Ephesians 6:11-14, James 4:7, Colossians 2:15
The Command to Stand
Paul's instructions in Ephesians 6 are dominated by one repeated command: stand.
"Put on the whole armour of God, that you may be able to stand against the schemes of the devil... that you may be able to withstand in the evil day, and having done all, to stand firm. Stand therefore..." (Ephesians 6:11-14).
The word appears four times in four verses. This is not accidental — it is the defining posture of spiritual warfare in the New Testament.
Standing, Not Storming
There is a significant and important difference between the defensive posture of Ephesians 6 and the aggressive, triumphalist approach to spiritual warfare that characterises some streams of contemporary Christianity.

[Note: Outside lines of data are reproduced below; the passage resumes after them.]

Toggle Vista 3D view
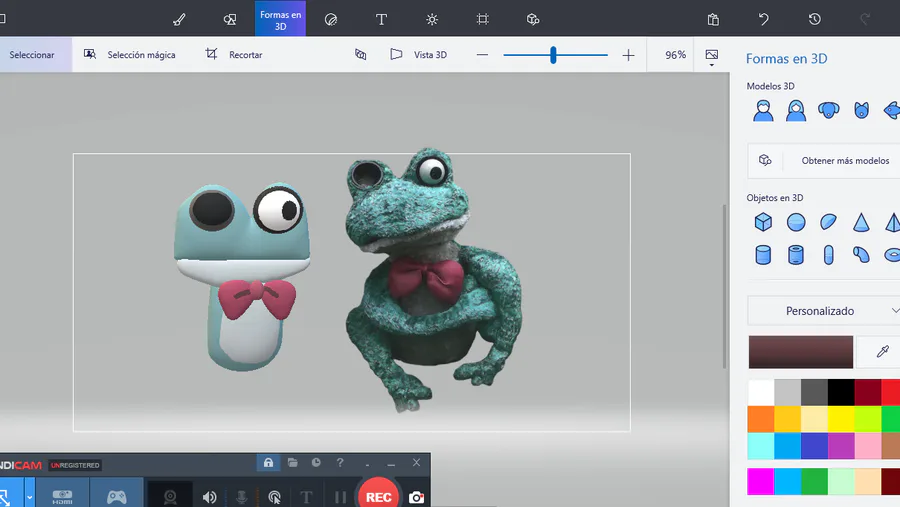The width and height of the screenshot is (900, 507). 418,55

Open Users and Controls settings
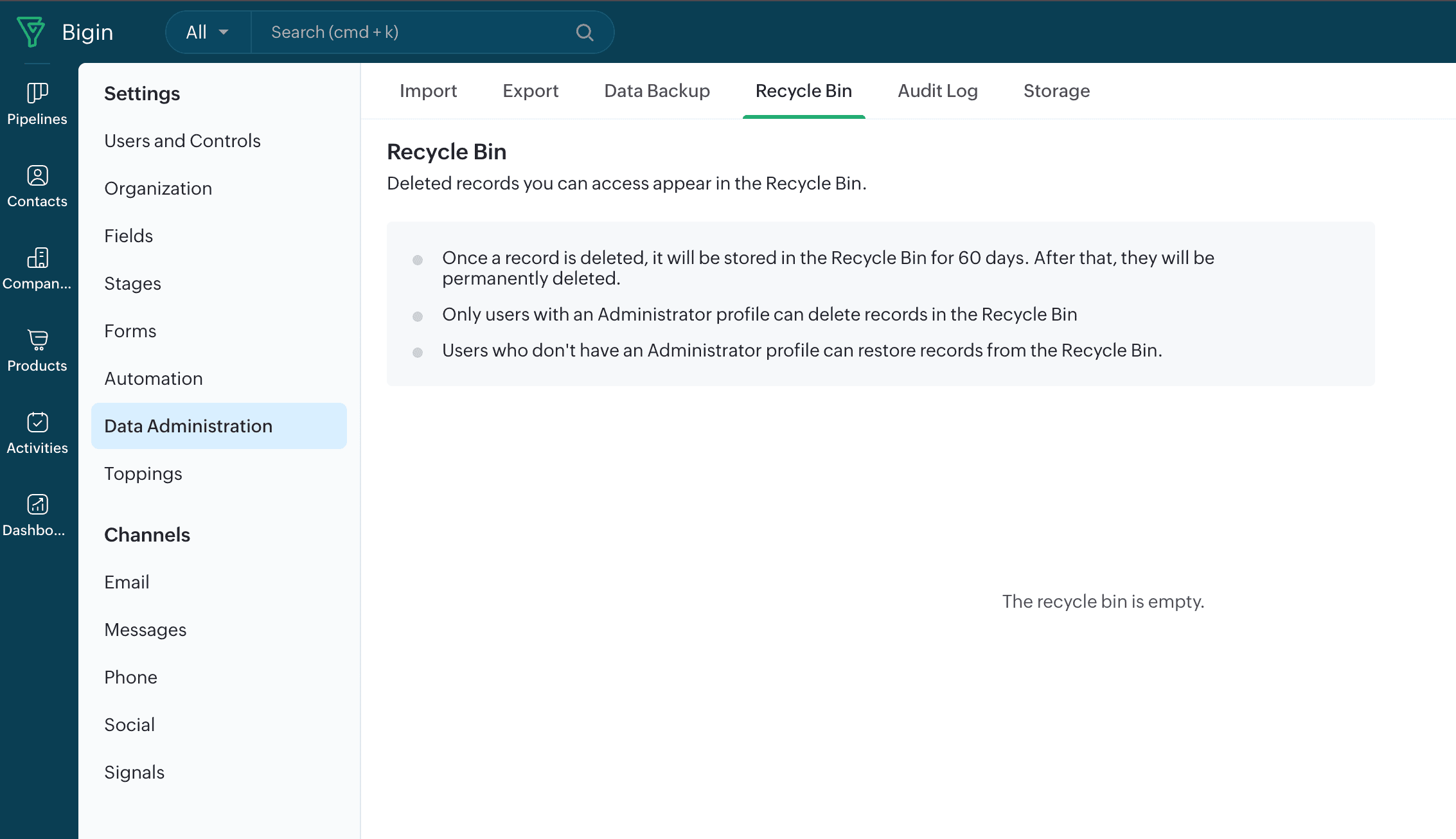coord(182,141)
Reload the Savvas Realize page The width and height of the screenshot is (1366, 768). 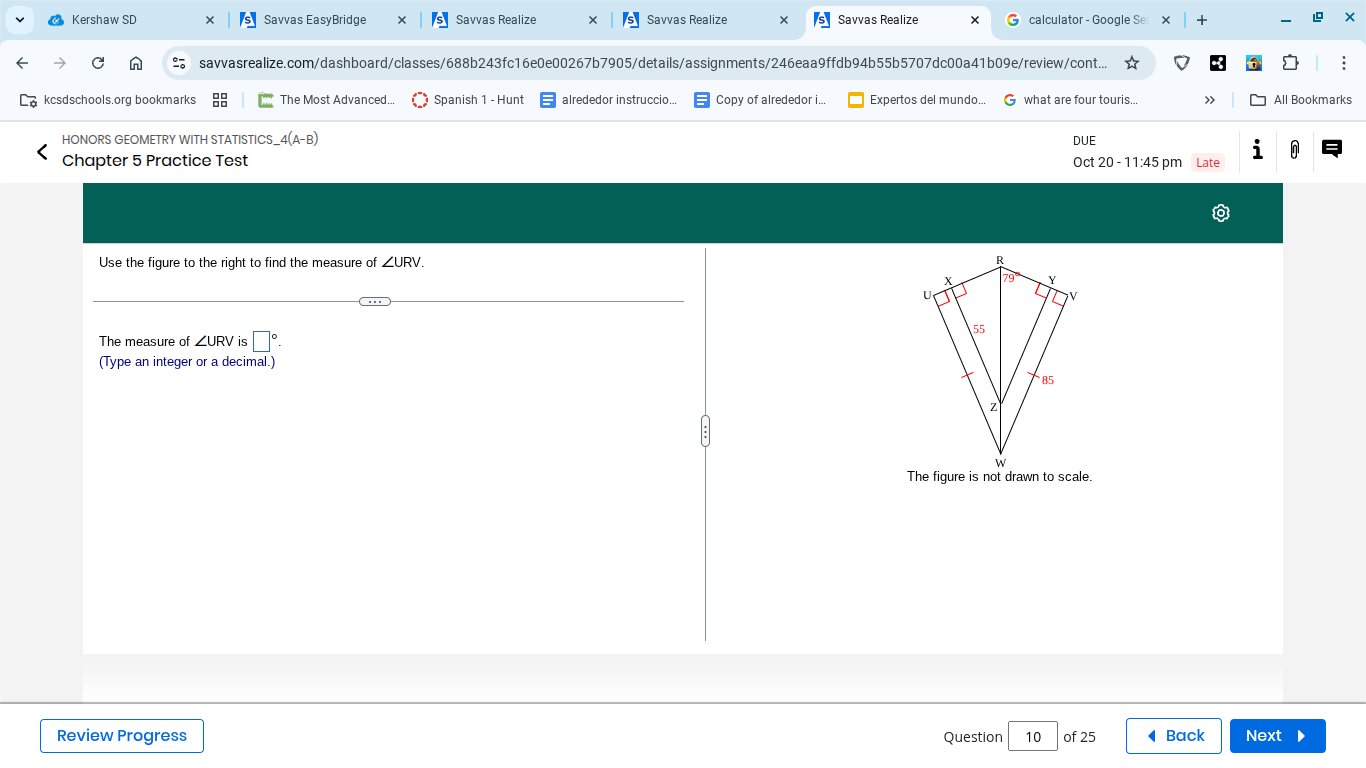pyautogui.click(x=97, y=62)
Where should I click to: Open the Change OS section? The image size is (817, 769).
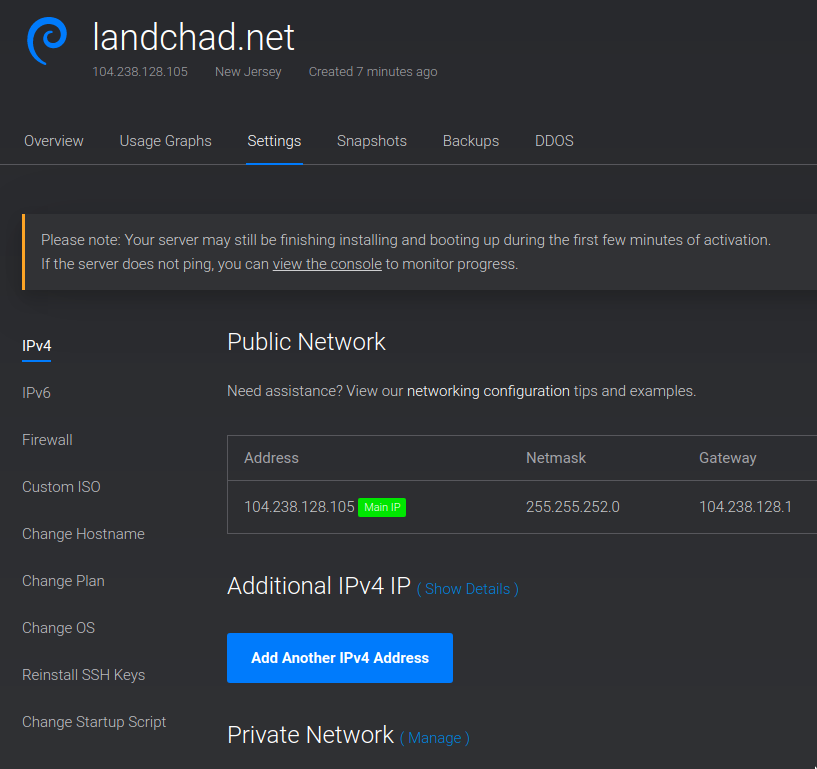(x=59, y=628)
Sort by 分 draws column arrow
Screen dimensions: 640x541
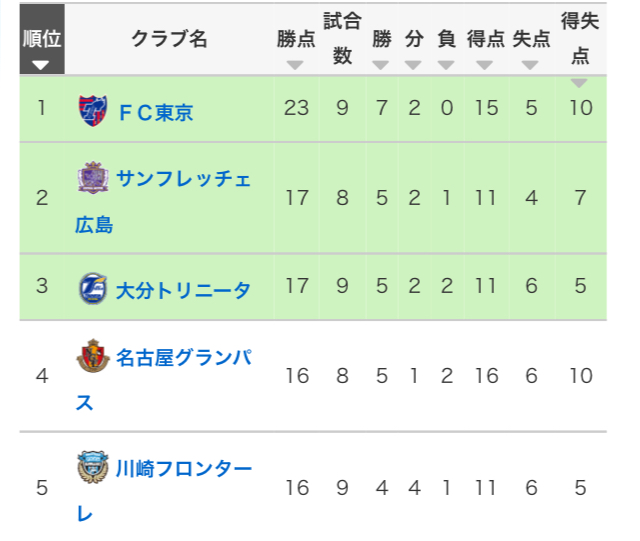click(414, 65)
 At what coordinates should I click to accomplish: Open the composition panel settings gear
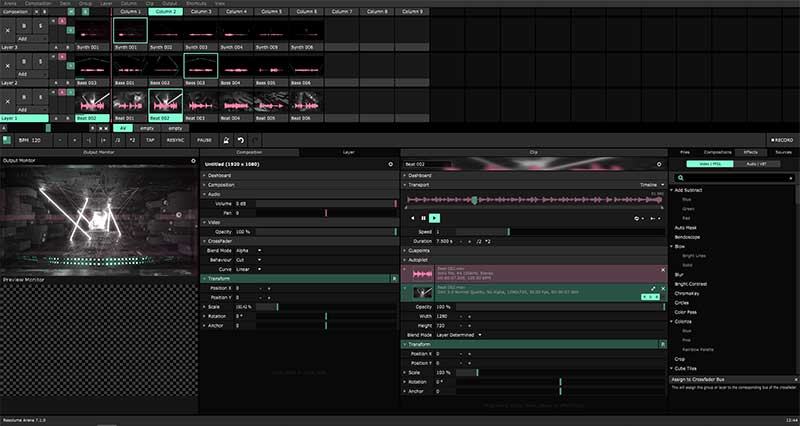click(390, 163)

The New Testament's primary call is not to take ground but to hold it — not to storm Satan's strongholds in spiritual conflict, but to stand firm in Christ against the enemy's attacks.
This is not passivity. Standing firm in the face of sustained assault requires genuine courage, discipline, and perseverance. A soldier holding a critical position under pressure is not passive — they are doing the hardest thing possible.
What Standing Firm Requires
Knowing what you stand on. The soldier stands on ground already won by Christ — the finished work of the cross, the resurrection, the believer's union with Christ. "Having disarmed the powers and authorities, he made a public spectacle of them, triumphing over them by the cross." (Colossians 2:15). The ground is secure; the task is to remain on it.
Active resistance. "Resist the devil, and he will flee from you." (James 4:7). Active, deliberate resistance — not passive endurance. The devil does not retreat from mere inattention; he retreats from active faith-filled resistance.
Holding the community together. The armour of God is described in plural in the original Greek — "all of you" put on the armour. Spiritual warfare is not primarily an individual activity. The community of believers standing together is more robust than any individual standing alone.
Perseverance. The evil day of Ephesians 6:13 implies a sustained attack — a period of intense pressure that requires sustained resistance. The capacity to keep standing when the attack is prolonged is the mark of a mature spiritual warrior.